Records supplied Start Marker
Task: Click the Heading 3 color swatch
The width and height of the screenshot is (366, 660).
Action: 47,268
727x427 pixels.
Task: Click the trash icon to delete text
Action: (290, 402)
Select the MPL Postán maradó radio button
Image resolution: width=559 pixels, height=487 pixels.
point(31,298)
Records supplied End Marker
Work request:
Go through the records above and write each one out again exactly.

Your response:
Task: Click the Heading 3 color swatch
The width and height of the screenshot is (366, 660).
Action: 47,268
727x427 pixels.
Task: Click the trash icon to delete text
Action: (290, 402)
Select the MPL Postán maradó radio button
Image resolution: width=559 pixels, height=487 pixels.
point(31,298)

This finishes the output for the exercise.